Simone Natale [Loughborough]: There are no old media – rethinking technological change in public debates from Amazon to the BBC

When:
8 December 2016 @ 5:00 pm – 6:00 pm
2016-12-08T17:00:00+00:00
2016-12-08T18:00:00+00:00
Where:
Universtiy of Westminster (RS UG04)
Cost:
Free
Simone Natale [Loughborough]: There are no old media - rethinking technological change in public debates from Amazon to the BBC @ Universtiy of Westminster (RS UG04)

Simone Natale from Loughborough University presents: There Are No Old Media: Rethinking the Representation of Technological Change in Public Debates from Amazon to the BBC.

Public debates about the impact of digital and online technologies on the media industry often share a common interpretational framework: that what is at play is essentially an encounter between old and new media. Reports about litigations between Amazon and book publishers, for instance, underline the tension between the “old” book industry, on the one side, and the “new” business of Amazon, based on online commerce and e-books, on the other.

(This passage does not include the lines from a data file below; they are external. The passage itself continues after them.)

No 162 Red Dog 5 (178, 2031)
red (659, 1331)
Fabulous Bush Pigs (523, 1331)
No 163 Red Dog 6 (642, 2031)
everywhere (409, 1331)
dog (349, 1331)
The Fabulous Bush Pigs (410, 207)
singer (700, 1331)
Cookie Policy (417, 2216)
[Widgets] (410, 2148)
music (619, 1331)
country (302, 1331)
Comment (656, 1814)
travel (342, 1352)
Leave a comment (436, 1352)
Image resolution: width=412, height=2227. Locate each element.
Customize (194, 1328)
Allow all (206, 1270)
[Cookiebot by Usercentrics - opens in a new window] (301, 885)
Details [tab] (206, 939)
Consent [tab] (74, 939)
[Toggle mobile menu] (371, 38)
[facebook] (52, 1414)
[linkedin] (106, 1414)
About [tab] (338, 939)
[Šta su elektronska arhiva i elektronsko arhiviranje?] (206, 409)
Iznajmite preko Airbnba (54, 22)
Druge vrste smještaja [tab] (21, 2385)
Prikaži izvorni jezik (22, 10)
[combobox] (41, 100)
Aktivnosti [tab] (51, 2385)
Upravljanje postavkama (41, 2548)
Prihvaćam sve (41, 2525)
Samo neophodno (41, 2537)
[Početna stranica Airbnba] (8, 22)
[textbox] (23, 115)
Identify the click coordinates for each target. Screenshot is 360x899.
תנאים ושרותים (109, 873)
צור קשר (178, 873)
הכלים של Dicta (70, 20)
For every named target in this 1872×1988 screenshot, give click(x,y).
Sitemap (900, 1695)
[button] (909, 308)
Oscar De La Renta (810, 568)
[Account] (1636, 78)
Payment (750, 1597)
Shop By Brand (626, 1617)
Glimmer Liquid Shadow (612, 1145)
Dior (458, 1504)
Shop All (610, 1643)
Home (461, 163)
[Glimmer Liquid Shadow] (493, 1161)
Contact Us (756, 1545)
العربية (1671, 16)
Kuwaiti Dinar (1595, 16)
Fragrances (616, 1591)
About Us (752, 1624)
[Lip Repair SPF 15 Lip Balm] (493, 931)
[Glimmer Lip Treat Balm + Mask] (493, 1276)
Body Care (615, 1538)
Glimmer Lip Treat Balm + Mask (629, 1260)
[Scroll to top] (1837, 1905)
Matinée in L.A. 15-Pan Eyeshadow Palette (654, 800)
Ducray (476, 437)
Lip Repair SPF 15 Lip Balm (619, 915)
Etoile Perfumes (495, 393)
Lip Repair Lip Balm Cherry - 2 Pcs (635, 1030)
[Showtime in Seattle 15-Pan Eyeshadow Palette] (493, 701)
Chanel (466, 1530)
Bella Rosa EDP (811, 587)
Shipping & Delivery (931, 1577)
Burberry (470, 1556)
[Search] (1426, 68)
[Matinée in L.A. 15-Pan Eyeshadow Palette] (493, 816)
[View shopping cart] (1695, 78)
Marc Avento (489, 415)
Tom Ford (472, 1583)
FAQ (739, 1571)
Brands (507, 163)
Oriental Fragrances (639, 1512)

Similarly, the debate about the fate of the BBC is frequently depicted as a confrontation between the old world of television and the new world of Internet and new media. This lecture aims to show the problematic character of this vision, and how it limits, rather than advancing, our understanding of technological change in the contemporary world.

The talk argues that there is not such a thing as “old media”—or, to put it in more nuanced words, that we should refuse binary and progressive distinctions between old and new media in terms of artifacts, social use, and technology. Old and new media should instead be treated as relational concepts: not attributes characterizing media as such, but elements of how people perceive, imagine, and enter in relationship with them. Rhetoric, everyday experience, and emotions are key contexts where new ground can be found to redefine the concept of “old media.”

All seminars are free. Please register to attend on Eventbrite.

Biography:

Simone Natale is Lecturer in Communication and Media Studies at Loughborough University, UK.

His research focuses on the relationships between media and the imagination, on digital media and culture, and on media archaeology. He is the author of a monograph, Supernatural Entertainments: Victorian Spiritualism and the Rise of Modern Media Culture (Pennsylvania State University Press, 2016) and of articles published in some of the leading journals of his field, including the Journal of Communication, New Media and Society, Communication Theory, and Media, Culture and Society.